**What needs to be done:** If a line below contains the string "icon", copy it out.

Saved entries
<<<<
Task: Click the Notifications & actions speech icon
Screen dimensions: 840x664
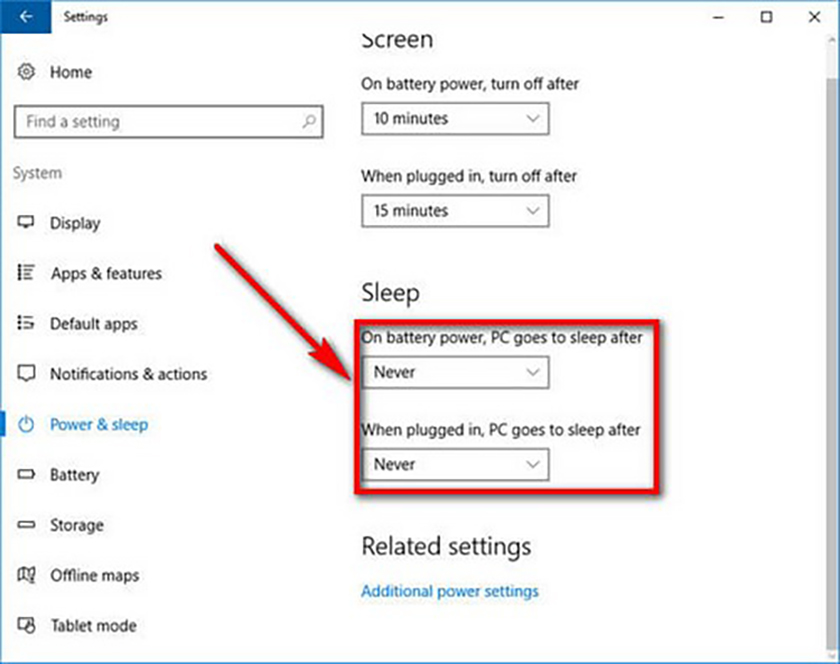Action: click(x=27, y=374)
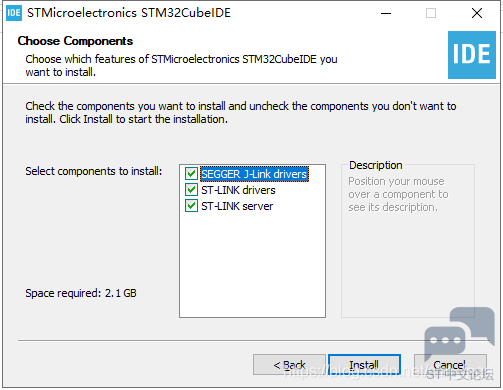Close the installer with the X button
Viewport: 503px width, 390px height.
(x=477, y=13)
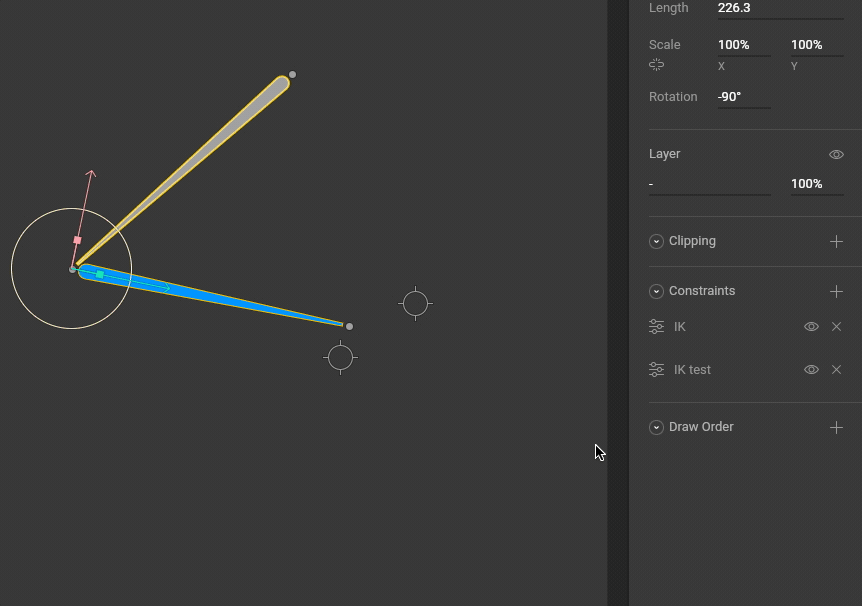The height and width of the screenshot is (606, 862).
Task: Select the IK constraint entry
Action: click(680, 327)
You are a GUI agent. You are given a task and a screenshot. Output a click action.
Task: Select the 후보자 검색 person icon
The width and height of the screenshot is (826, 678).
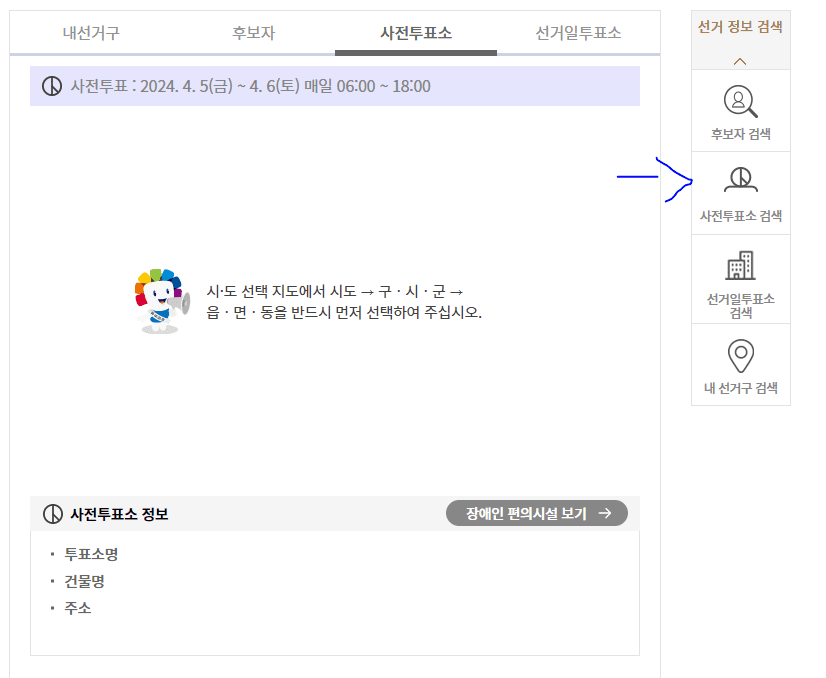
>>>>
**Output of the task:**
Task: Click the Notifications & actions speech icon
Task: Select the 후보자 검색 person icon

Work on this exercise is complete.